全ての星がそれぞれに美しく、優しく、愛に満ちて輝いていました。
全ての星が違う経験をしてきて、今一緒に輝いています。
自分も回りも、すべて違うけど、みんな同じです。
どれくらい恍惚感に満ちて、輝いていたでしょうか・・・
ふと海の中の事を思い出しました。 みんなも同じタイミングで、我に帰ったようです。
すると、輪になったみんなの上で輝いていた星が、くるっと大きく回って、光の輪を作りました。そしてそのまま回っています。

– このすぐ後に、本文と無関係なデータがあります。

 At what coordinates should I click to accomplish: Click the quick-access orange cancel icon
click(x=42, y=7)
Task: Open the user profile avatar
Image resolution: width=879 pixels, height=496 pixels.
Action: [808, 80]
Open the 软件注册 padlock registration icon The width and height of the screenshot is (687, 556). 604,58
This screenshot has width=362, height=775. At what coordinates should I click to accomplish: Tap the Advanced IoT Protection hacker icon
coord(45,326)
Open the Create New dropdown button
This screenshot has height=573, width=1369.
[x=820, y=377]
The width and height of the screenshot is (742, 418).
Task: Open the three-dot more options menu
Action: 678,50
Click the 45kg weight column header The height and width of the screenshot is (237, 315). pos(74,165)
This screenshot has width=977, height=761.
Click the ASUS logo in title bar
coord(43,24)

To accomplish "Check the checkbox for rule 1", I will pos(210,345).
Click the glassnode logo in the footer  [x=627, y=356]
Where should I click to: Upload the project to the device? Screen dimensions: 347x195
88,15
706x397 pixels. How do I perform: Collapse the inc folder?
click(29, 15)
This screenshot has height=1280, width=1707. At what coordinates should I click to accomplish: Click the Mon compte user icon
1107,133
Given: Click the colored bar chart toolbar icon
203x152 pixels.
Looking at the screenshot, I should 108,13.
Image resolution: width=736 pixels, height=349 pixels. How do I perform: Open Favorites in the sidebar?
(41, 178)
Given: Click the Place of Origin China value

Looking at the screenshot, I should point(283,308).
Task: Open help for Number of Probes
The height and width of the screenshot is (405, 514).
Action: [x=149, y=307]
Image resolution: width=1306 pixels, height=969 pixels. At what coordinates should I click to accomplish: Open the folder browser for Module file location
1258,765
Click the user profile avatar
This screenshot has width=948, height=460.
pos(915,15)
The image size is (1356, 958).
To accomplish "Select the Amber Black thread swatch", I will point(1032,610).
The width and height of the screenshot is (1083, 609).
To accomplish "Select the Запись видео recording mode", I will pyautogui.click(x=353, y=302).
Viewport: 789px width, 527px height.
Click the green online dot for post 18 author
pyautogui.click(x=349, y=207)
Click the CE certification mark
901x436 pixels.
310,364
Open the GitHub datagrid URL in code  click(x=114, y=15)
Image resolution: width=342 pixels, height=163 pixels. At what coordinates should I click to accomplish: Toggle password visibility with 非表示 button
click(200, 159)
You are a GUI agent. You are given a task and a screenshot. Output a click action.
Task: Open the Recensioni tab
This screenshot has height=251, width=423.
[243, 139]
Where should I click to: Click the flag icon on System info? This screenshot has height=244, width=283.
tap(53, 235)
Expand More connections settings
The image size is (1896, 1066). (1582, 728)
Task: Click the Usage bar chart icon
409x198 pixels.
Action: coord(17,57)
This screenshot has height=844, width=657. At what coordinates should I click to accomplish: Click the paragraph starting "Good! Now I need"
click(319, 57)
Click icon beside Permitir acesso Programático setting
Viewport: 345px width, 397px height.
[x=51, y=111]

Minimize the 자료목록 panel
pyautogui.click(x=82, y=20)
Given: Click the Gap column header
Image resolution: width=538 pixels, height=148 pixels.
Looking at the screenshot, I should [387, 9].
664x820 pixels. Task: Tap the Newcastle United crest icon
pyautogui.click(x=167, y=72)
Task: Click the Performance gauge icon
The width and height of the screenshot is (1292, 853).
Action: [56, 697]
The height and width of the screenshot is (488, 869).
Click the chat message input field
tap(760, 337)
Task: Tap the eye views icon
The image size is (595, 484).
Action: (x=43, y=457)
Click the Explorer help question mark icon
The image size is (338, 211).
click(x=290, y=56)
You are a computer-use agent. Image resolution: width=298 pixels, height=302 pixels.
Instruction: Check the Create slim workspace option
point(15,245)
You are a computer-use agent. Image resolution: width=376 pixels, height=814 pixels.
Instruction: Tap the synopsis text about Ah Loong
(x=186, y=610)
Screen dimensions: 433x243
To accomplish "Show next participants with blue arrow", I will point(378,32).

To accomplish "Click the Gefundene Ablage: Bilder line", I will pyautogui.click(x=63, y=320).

誰からともなく、みんなで手を繋ぎながらその星が作った輪をくぐりました。
気が付くと、みんなで輪になったまま、あの光のトンネルにいました。キリはクマノミ君とあんこうちゃんのひれを持っていました。
虹色に光るクラゲが、すぐ後から現れて、美しく光りながら、深海の方に消えてゆきました。あの光の輪を作ってくれたのは虹色クラゲさんかもしれません。
キリはあんこうちゃんたちと下から、ウリはクマノミ君と上から帰ることにしました。
それぞれお別れして、洞窟のお家の前で会った、キリとウリはうれしくなって、思いっきりハグしました。なぜか今までよりもっともっと、愛おしく思えたのです。
あんこうちゃんはあれから、一人で色んな岩を探検するようになりました。お父さんもお母さんも心配してついて来ることはなくなりました。今新しい子供たちの世話をしています。あんこうちゃんも時々面倒を見ています。
クマノミ君は、他のイソギンチャクにも冒険しに行って、沢山のきれいなお友達ができました。
今度は、た~くさんの仲間と、あのトンネルで会うことになるかもしれません。
みんなまた会える事、そしてどんな体験ができるのかと、ワクワクしています。